ViDA 2021 - Wed June 23rd 2021
David Lovinger
National Institute on Alcohol Abuse and Alcoholism
Dopamine, Dope and Sleep
Most psychoactive drugs alter sleep and long-term use and abuse of drugs can produce sleep disruption. Acute use of cannabis drugs generally promotes sleep, but long-term, heavy cannabis drug users experience sleep disruption. Indeed, sleep problems are often cited as a reason for relapse to cannabis use. The major psychoactive ingredient of cannabis drugs, delta-9-tetrahydrocannabinol (THC) is likely responsible for these effects. Given the role of dopamine (DA) in the neural effects of THC and other drugs of abuse, along with a growing literature implicating DA in the neural mechanisms of sleep, we have examined THC effects on sleep in mice using polysomnography and on striatal DA release using fast-scan cyclic voltammetry (FSCV). A chronic THC exposure regimen that produces tolerance to the drug alters sleep in a sex-dependent manner. Initial doses of THC enhanced non-rapid eye movement (NREM) sleep in both males and females. Following chronic exposure, both males and females showed tolerance to the sleep-inducing THC effects. Male mice exhibited reduced NREM sleep following this exposure, while female mice showed no such change but exhibited increased REM sleep. Examination of DA release in slices from dorsomedial and dorsolateral striatum (DMS and DLS) and nucleus accumbens (NAc), revealed region, sex and exposure-time-dependent THC effects.

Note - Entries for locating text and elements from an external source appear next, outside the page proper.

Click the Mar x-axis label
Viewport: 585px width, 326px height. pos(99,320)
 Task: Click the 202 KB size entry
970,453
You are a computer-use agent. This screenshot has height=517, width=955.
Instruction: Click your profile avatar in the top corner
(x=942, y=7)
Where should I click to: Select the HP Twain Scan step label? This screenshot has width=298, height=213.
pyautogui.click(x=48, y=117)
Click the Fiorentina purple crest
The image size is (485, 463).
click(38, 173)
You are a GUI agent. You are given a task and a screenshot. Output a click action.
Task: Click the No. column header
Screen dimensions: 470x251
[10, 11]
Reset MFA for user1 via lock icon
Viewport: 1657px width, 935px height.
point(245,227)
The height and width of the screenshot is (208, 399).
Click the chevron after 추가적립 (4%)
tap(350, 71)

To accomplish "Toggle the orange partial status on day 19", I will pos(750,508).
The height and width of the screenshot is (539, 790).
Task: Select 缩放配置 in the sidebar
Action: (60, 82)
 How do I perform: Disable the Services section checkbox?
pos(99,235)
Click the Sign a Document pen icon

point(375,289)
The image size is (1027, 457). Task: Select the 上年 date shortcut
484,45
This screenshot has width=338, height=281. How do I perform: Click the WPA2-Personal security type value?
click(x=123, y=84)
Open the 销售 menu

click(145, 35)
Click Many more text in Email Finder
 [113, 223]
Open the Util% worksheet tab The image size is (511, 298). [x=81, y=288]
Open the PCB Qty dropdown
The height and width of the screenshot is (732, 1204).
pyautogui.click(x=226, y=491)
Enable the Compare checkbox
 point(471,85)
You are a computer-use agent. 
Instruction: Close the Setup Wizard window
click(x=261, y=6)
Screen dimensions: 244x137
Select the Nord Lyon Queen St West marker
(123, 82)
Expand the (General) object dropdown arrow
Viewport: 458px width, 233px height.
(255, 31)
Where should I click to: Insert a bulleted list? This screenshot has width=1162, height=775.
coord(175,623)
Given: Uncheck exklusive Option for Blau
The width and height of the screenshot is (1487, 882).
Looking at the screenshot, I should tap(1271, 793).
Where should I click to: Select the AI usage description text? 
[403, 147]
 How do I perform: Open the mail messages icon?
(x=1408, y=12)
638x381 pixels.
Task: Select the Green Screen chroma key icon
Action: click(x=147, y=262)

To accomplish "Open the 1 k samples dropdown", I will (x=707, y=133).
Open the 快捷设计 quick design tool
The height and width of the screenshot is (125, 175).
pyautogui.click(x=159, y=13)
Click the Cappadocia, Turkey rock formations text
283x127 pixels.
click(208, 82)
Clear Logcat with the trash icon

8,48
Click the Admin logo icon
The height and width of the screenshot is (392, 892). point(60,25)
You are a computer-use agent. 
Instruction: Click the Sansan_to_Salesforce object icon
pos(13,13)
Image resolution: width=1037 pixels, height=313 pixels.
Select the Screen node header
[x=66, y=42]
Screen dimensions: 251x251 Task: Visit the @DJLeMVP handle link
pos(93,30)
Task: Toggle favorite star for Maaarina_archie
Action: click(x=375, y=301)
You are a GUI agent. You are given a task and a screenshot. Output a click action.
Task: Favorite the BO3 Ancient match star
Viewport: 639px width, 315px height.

The largest chronic THC-induced changes were in DMS where males showed increased DA release after acute exposure on the 6th day after chronic exposure. In contrast, females showed decreased DA release in DMS after acute and on day 6 after chronic THC exposure, with similar effects in female DLS and NAc. We are currently exploring drug-induced DA changes in the different striatal subregions using dLight and in vivo fiber photometry. It will be interesting to examine how THC alters DA levels in vivo and how DA may contribute to the sex-dependent drug-induced sleep alterations.